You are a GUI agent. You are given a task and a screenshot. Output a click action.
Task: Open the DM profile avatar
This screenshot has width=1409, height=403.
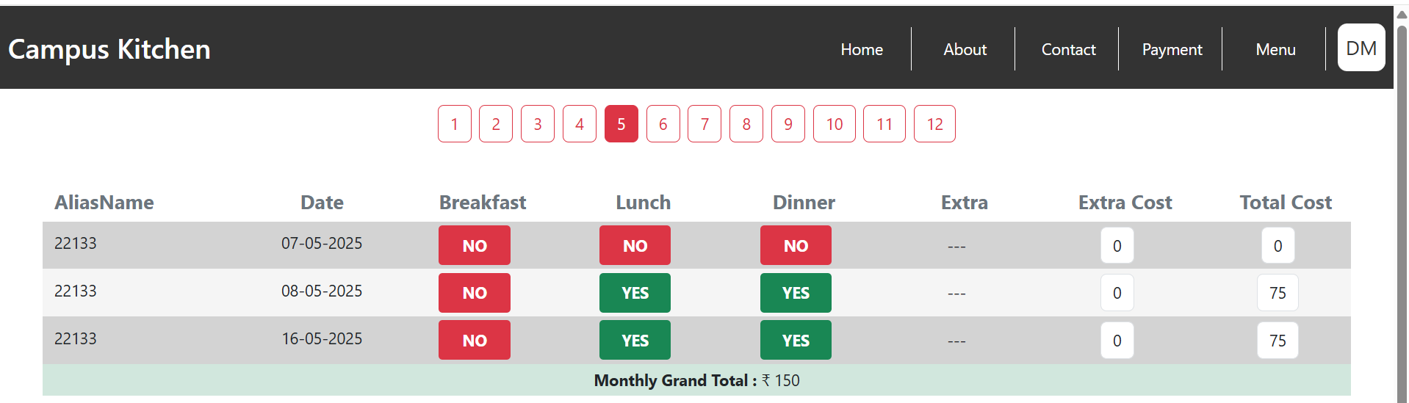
* * *
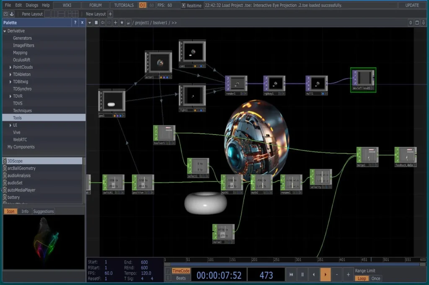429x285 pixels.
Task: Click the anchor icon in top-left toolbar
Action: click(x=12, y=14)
* * *
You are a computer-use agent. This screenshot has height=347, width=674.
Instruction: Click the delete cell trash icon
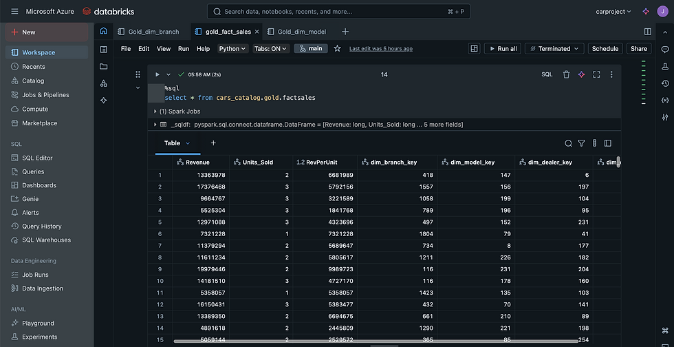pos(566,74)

TASK INSTRUCTIONS - Report how many lines of the data hold the string "agent"; give only the number.

SOLUTION - 2